Hermosillo, Sonora.– Las fiestas de fin de año no siempre se viven con alegría para todas las personas.
Durante esta temporada, algunas emociones como la tristeza, la ansiedad y la sensación de vacío tienden a intensificarse, explicó la psicóloga Yolanda Ramírez, quien señaló que diciembre es un periodo especialmente sensible para la salud mental.

La especialista comentó que en estas fechas puede presentarse el trastorno afectivo estacional, una condición relacionada con factores biológicos y cambios climáticos, pero también con la forma en que cada persona percibe las celebraciones.
Detalló que las expectativas elevadas sobre reuniones familiares, cenas perfectas o reconciliaciones pendientes generan presión emocional, a la que se suman recuerdos, pérdidas y una especie de balance personal sobre lo que se logró o no durante el año.
“Viene toda la nostalgia, las pérdidas, a lo mejor como la recapitulación del año, todo lo que se deseó hacer y no se logró hacer”.
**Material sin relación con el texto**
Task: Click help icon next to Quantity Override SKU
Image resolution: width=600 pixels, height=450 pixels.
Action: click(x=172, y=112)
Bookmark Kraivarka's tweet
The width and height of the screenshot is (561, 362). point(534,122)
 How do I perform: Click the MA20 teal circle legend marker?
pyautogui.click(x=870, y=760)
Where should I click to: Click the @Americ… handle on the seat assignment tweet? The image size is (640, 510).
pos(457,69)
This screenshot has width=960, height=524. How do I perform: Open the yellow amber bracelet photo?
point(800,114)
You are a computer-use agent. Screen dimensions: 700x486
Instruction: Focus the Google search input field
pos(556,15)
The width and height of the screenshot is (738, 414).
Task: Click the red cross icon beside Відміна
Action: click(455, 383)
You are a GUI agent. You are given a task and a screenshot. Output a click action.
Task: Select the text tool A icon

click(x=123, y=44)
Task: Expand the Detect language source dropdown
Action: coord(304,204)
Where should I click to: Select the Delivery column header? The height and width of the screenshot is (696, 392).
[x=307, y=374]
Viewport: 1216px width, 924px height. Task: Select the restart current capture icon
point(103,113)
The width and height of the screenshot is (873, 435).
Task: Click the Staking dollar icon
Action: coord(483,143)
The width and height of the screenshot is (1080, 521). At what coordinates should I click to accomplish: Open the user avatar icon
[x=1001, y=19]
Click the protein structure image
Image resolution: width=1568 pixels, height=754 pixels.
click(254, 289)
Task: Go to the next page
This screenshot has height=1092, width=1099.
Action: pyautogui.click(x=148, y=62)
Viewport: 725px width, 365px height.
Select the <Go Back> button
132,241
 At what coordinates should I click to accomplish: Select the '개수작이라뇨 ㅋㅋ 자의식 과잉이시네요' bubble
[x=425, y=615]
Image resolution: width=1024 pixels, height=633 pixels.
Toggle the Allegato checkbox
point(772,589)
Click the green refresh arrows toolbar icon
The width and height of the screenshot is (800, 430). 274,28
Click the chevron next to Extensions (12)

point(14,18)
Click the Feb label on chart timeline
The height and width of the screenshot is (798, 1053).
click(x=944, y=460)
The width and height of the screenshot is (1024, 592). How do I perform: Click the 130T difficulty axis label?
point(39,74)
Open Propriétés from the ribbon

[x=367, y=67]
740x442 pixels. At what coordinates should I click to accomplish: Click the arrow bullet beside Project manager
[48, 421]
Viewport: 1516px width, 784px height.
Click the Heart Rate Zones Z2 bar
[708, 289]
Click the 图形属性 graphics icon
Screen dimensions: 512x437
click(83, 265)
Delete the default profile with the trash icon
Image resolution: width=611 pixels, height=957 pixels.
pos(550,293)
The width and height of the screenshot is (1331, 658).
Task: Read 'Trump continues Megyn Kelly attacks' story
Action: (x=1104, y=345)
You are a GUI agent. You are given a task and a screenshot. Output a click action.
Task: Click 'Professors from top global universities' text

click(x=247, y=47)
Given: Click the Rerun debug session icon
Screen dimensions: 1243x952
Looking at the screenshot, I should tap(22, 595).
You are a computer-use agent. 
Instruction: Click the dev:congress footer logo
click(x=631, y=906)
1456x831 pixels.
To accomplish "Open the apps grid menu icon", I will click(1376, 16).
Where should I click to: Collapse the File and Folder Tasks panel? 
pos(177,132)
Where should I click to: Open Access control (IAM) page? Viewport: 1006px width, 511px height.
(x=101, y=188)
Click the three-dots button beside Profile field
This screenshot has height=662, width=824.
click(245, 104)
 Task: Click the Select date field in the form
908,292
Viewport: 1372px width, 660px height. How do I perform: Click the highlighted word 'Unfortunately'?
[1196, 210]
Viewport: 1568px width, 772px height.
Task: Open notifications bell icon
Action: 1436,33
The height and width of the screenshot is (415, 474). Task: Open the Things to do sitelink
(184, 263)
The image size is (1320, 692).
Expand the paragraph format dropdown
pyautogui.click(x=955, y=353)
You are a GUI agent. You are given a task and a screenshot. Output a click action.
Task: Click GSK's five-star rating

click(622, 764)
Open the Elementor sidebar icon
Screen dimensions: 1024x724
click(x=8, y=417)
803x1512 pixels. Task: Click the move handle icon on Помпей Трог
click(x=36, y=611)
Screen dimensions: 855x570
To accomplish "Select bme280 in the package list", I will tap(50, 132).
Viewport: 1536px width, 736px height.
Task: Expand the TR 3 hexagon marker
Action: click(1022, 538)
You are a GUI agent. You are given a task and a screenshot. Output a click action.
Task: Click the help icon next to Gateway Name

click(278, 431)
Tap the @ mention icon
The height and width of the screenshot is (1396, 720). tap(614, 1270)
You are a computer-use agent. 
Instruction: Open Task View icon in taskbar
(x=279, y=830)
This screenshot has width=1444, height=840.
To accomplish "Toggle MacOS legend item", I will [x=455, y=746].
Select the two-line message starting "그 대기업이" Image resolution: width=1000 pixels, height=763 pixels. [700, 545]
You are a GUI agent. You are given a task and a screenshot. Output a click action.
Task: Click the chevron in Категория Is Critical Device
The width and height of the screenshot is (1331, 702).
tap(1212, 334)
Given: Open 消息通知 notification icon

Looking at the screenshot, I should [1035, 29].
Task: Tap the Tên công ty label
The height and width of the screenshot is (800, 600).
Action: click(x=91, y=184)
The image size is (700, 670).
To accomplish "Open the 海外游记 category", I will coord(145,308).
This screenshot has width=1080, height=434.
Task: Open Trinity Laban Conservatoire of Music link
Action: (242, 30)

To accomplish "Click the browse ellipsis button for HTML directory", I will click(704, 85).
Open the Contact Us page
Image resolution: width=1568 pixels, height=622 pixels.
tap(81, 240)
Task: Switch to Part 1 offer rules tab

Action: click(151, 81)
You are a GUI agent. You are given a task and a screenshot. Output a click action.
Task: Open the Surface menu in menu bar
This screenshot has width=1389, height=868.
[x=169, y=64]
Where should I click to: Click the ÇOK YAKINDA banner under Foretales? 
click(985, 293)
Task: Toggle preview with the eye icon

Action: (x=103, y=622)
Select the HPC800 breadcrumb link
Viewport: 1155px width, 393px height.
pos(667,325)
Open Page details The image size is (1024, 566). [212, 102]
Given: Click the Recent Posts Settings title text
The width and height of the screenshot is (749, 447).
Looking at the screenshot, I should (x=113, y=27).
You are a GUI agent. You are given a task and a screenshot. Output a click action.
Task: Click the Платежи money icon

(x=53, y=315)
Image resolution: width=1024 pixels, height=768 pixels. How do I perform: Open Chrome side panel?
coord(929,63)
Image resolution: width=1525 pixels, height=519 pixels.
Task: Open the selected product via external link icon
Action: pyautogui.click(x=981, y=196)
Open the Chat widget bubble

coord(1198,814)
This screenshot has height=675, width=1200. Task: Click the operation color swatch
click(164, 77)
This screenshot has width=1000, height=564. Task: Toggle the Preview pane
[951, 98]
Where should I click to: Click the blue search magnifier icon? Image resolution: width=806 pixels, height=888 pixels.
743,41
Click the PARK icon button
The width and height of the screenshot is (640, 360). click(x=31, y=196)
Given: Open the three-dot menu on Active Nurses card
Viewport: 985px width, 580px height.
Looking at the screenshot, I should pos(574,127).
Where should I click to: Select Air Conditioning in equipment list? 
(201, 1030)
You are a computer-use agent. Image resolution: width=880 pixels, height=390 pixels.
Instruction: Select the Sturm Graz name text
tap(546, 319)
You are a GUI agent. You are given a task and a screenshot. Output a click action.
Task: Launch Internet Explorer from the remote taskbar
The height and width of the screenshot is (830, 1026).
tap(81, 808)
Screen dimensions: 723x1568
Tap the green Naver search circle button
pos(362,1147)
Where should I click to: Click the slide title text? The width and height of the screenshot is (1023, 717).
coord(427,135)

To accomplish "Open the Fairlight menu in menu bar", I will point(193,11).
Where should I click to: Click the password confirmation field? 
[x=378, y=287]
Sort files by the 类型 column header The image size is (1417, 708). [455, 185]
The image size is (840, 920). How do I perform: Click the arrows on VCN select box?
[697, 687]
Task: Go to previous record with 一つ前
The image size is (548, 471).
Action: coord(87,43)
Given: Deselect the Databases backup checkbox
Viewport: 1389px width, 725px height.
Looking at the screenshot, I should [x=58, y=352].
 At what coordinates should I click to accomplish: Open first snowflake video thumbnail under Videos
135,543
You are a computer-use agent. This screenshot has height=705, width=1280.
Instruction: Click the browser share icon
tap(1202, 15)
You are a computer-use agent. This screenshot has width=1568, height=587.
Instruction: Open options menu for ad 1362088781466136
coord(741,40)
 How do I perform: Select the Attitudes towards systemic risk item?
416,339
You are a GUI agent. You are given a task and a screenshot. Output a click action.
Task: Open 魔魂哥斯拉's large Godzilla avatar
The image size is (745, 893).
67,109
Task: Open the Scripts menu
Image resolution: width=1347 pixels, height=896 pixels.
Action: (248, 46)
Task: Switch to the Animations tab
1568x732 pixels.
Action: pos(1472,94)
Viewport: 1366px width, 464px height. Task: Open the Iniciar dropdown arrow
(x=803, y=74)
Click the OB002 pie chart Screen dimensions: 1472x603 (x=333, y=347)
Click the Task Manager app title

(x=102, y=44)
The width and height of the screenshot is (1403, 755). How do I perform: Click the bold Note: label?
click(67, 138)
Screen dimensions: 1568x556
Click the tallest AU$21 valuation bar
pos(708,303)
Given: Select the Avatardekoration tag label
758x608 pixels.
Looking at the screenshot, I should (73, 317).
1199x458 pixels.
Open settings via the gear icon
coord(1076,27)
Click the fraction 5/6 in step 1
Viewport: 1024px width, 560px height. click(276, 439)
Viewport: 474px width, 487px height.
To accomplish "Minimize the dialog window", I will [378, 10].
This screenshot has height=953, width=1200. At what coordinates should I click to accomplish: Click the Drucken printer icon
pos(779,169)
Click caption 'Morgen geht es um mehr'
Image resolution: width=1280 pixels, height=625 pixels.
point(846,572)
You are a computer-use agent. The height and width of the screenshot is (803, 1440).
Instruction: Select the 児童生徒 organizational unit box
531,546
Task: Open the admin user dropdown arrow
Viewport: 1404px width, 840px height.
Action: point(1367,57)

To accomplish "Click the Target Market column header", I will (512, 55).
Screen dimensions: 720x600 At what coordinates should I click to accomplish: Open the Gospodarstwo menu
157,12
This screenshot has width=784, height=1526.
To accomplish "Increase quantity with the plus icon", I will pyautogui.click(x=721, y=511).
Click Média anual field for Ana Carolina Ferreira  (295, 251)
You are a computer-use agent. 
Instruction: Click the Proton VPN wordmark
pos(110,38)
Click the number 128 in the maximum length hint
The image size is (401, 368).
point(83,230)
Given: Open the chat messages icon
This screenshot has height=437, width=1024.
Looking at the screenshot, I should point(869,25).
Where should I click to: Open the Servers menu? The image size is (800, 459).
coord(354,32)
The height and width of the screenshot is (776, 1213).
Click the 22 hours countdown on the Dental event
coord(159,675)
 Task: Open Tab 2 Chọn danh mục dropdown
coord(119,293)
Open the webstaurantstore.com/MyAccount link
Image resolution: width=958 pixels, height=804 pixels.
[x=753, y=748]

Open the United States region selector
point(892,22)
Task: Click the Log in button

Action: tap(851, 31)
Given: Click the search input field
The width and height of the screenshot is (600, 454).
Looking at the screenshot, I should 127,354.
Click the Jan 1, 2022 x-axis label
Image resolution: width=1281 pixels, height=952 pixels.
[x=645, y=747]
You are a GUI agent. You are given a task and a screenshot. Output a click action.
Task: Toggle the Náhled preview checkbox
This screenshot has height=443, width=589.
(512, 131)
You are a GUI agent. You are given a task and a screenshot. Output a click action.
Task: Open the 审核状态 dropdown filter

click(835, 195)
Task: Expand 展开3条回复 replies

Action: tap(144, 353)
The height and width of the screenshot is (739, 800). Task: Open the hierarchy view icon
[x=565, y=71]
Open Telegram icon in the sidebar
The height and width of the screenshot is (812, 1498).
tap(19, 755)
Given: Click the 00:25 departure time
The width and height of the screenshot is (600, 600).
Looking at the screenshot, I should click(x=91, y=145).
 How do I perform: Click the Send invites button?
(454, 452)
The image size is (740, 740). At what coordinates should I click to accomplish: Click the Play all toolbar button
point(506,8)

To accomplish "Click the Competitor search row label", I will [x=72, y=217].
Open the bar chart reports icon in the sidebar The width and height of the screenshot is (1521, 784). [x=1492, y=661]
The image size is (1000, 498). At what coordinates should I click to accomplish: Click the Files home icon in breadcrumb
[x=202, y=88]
Ramírez explicó que el aspecto económico también influye de manera importante. El estrés por los gastos, los compromisos sociales y el ritmo acelerado de diciembre provocan que muchas personas desequilibran su bienestar emocional.
Aunque sí se observó un aumento de personas que buscaron apoyo psicológico al inicio del mes, señaló que gran parte abandona el proceso por priorizar otros gastos relacionados con las festividades.
De acuerdo con su experiencia, muchas personas confiaron en que cumplir con regalos, reuniones o celebraciones les ayudaría a sentirse mejor. Sin embargo, cuando esas expectativas no se cumplen, buscan atención profesional hasta enero, cuando el desgaste emocional ya es mayor.

Ante este panorama, la psicóloga subrayó la importancia de contar con una red de apoyo real. Explicó que no siempre la familia cumple ese papel, ya que en algunos casos falta empatía o comprensión.
Por ello, recomendó elegir cuidadosamente con quién compartir lo que se sentía, ya fueran amistades, grupos deportivos u otros espacios donde existiera escucha y acompañamiento genuino.
Finalmente, Ramírez hizo un llamado a moderar las expectativas durante estas fechas. Señaló que desear que situaciones no resueltas durante todo el año cambien de un momento a otro solo aumenta la frustración.
Reconocer la realidad y aceptar las posibilidades reales, dijo, permite transitar las fiestas con mayor equilibrio emocional y reducir el impacto negativo en la salud mental.